Dizem que a máquina linguística deve se alinhar com os valores humanos (difíceis de identificar com precisão e provavelmente inexistentes). Mas acredito que o contrário seja verdadeiro: a mente humana foi forçada a se alinhar com o ritmo da máquina cognitiva, que se expande em todas as áreas da criação e do intercâmbio. As mentes da geração jovem foram formatadas no ambiente digital, de modo que sua reatividade cognitiva foi moldada de acordo com padrões que nada têm a ver com a discriminação crítica e a consciência ética.
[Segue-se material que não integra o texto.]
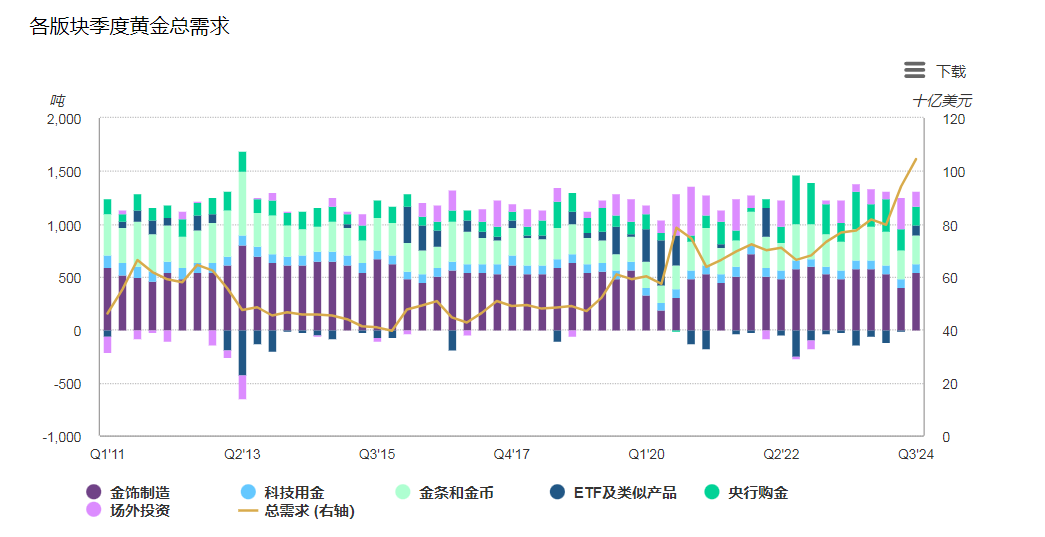
Task: Click the pale green 金条和金币 legend circle
Action: coord(403,492)
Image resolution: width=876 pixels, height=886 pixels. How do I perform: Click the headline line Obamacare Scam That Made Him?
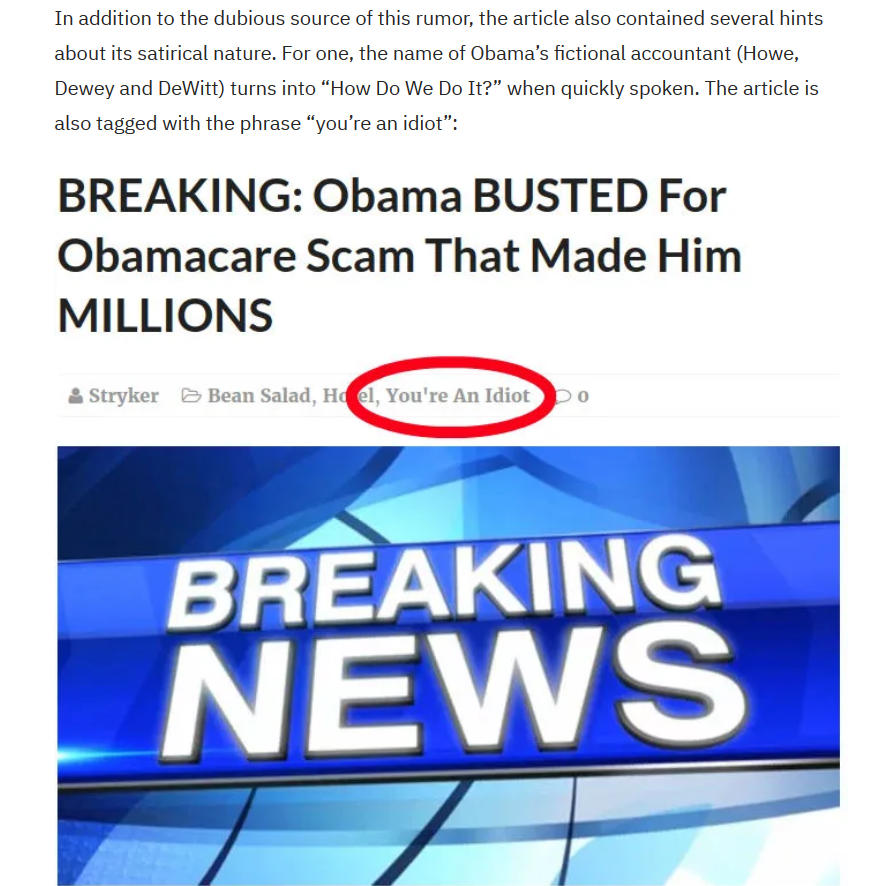399,256
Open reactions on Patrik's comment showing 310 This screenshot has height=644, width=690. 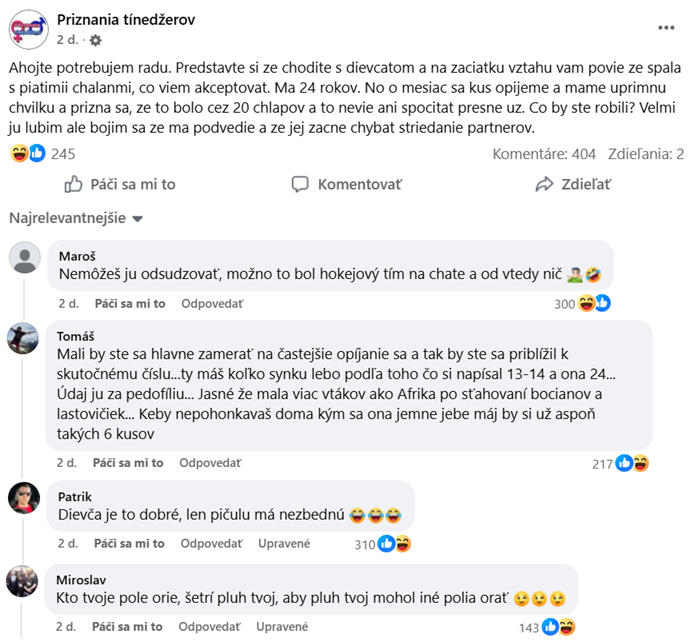click(x=394, y=544)
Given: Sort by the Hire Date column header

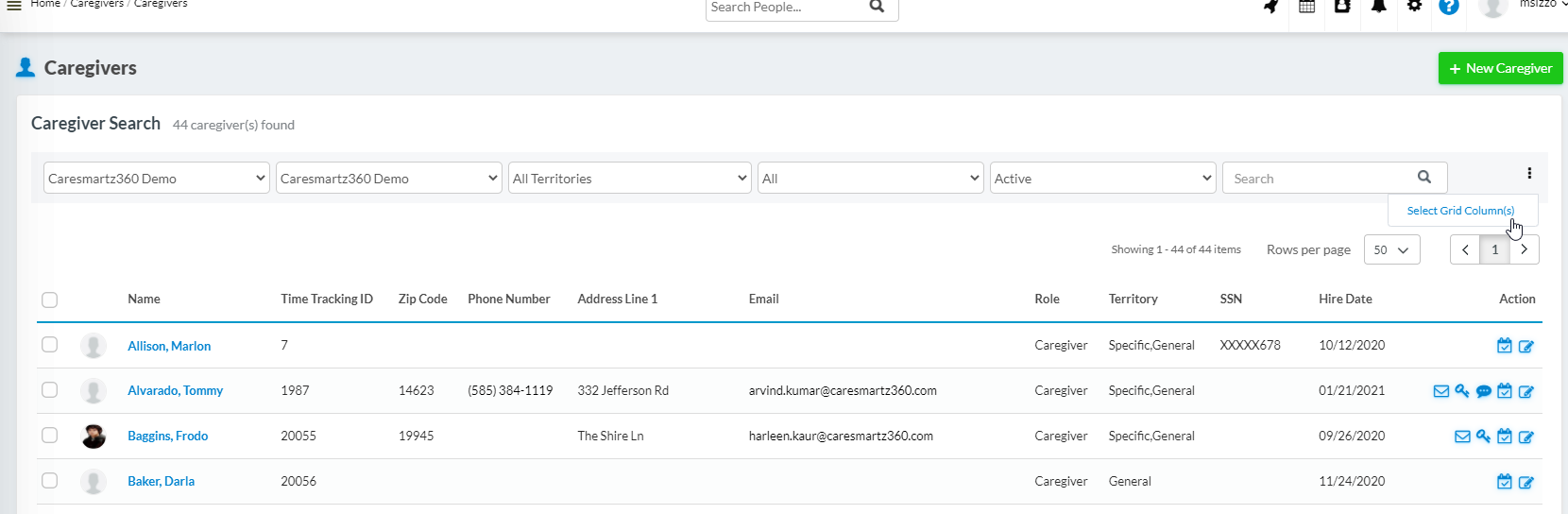Looking at the screenshot, I should click(x=1345, y=299).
Na luta pela sobrevivência ambiental, a evacuação da consciência aumenta o poder competitivo da inteligência.

Em termos de competição, o julgamento ético é uma perda de tempo, e a evacuação do pensamento é a culminância do processo que finalmente limpa o planeta da imperfeição.

Em outubro de 2024, Paul Graham comentou sobre a perda da capacidade da escrita em humanos.

Ele parte da consideração de que o autômato inteligente cada vez mais faz o trabalho de escrever por nós.

O que deveríamos esperar dessa substituição da capacidade de escrever?

Segundo Platão, a escrita estava destinada a apagar a memória da mente humana. De fato, apagou, mas apenas em certa medida: a escrita transformou a memória, não a apagou.

Mas agora as máquinas não são apenas capazes de substituir a escrita, mas também o raciocínio. De fato, a escrita permite a organização lógica do pensamento. Perder a capacidade de escrever (algo que está acontecendo em larga escala) significa perder a capacidade de pensar de forma crítica e lógica.

Se me permite um pouco de ironia, posso concluir desta forma: se a população humana está entrando em uma fase de envelhecimento e embrutecimento, se vai desaparecer, não há por que se alarmar.

O planeta será governado pelos herdeiros aperfeiçoados da humanidade: libertos do fardo da consciência ética e da sensibilidade, libertos da dor e do prazer, autômatos inteligentes e implacáveis realizarão o trabalho inútil de produzir e reproduzir a eternidade do capital.